* **What to work on**: Reproduce the CK1δ methods text word for word, everything from "Purified CK1δ 1–299" down to "25 × 25 µm.".

═══ Excerpt to read ═══

Amino acids 1–299 (which comprise the catalytic domain) are identical in human, mouse and rat CK1δ, so for simplicity all structures discussed will subsequently be referred to as CK1δ regardless of genetic source. The coding sequence for CK1δ (1–299) was amplified from the murine gene and cloned into the bacterial expression vector pLIC-HTK, which encodes an N-terminal 6×His tag and a tobacco etch virus (TEV) protease cleavage site, using ligation-independent cloning (Doyle, 2005 ▶). After observing inefficient tag cleavage owing to autophosphorylation of the serine in the TEV recognition site (ENLYFQ/S), site-directed mutagenesis (Liu & Naismith, 2008 ▶) was used to change the serine to glycine, resulting in a construct that underwent complete TEV protease digestion.
Rosetta2 (DE3) pLysS competent Escherichia coli cells (Novagen) were transformed with the CK1δ (1–299) expression plasmid and grown in Terrific broth at 310 K to an OD600 of 0.8, at which point the temperature was lowered to 289 K and expression was induced by addition of IPTG to a final concentration of 1 mM. Cells were grown for 18 h post-induction, harvested by centrifugation and frozen at 193 K. Pellets were resuspended in lysis buffer consisting of 20 mM Tris pH 8.0, 500 mM NaCl, 1 mM tris-(2-carboxyethyl)phosphine, 1 mM phenylmethanesulfonyl fluoride, 1 µg ml−1 pepstatin A, 1 µg ml−1 leupeptin, 50 U ml−1 Benzonase nuclease (Novagen), lysed by sonication and clarified by centrifugation at 20 000g for 20 min. The clarified extract was applied onto a Co2+-charged 5 ml HiTrap IMAC FF column (GE Biosciences) and 6×His-CK1δ (1–299) was eluted with buffer consisting of 20 mM Tris pH 8.0, 500 mM NaCl, 500 mM imidazole. After exchanging the buffer into 50 mM Tris pH 7.5, 200 mM NaCl, 5 mM octyl-β-d-glucoside, 1 mM EDTA, 1 mM DTT using a HiTrap Desalting column (GE Biosciences), 6×His-CK1δ (1–299) was treated with ProTEV Plus protease (Promega) to remove the N-terminal 6×His tag. Finally, CK1δ (1–299) was purified using a HiLoad Superdex 200 16/60 size-exclusion column (GE Biosciences) equilibrated with 50 mM Tris pH 7.5, 200 mM NaCl, 5 mM octyl-β-d-glucoside, 1 mM EDTA, 1 mM DTT.
Purified CK1δ 1–299 was concentrated to 5 mg ml−1 for crystallization using a 10 000 molecular-weight cutoff Vivaspin centrifugal filter unit (GE Healthcare). Crystals were grown using the hanging-drop vapor-diffusion method by equilibrating a drop consisting of 1 µl CK1δ (1–299) in 50 mM Tris pH 7.5, 200 mM NaCl, 5 mM octyl-β-d-glucoside, 1 mM EDTA, 1 mM DTT mixed with 1 µl reservoir solution over a 0.7 ml reservoir consisting of 100 mM succinic acid pH 7.0, 15%(w/v) PEG 3350. Crystals appeared after 4 d at room temperature and reached maximum dimensions of 25 × 25 µm.

═══ Listed entries ═══

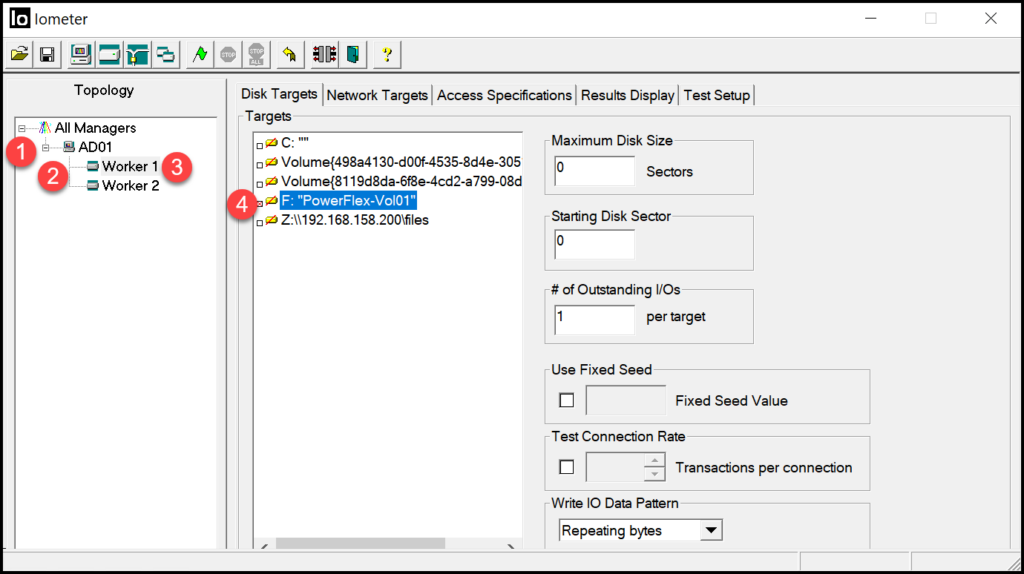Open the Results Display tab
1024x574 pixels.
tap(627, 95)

═══
═══ Listed entries ═══

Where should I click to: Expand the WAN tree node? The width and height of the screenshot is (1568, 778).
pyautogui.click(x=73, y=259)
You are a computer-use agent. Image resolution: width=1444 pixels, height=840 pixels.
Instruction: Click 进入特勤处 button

═══
═══ Listed entries ═══

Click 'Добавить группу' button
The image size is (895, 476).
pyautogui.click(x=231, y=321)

═══

* **Result below**:
Purified CK1δ 1–299 was concentrated to 5 mg ml−1 for crystallization using a 10 000 molecular-weight cutoff Vivaspin centrifugal filter unit (GE Healthcare). Crystals were grown using the hanging-drop vapor-diffusion method by equilibrating a drop consisting of 1 µl CK1δ (1–299) in 50 mM Tris pH 7.5, 200 mM NaCl, 5 mM octyl-β-d-glucoside, 1 mM EDTA, 1 mM DTT mixed with 1 µl reservoir solution over a 0.7 ml reservoir consisting of 100 mM succinic acid pH 7.0, 15%(w/v) PEG 3350. Crystals appeared after 4 d at room temperature and reached maximum dimensions of 25 × 25 µm.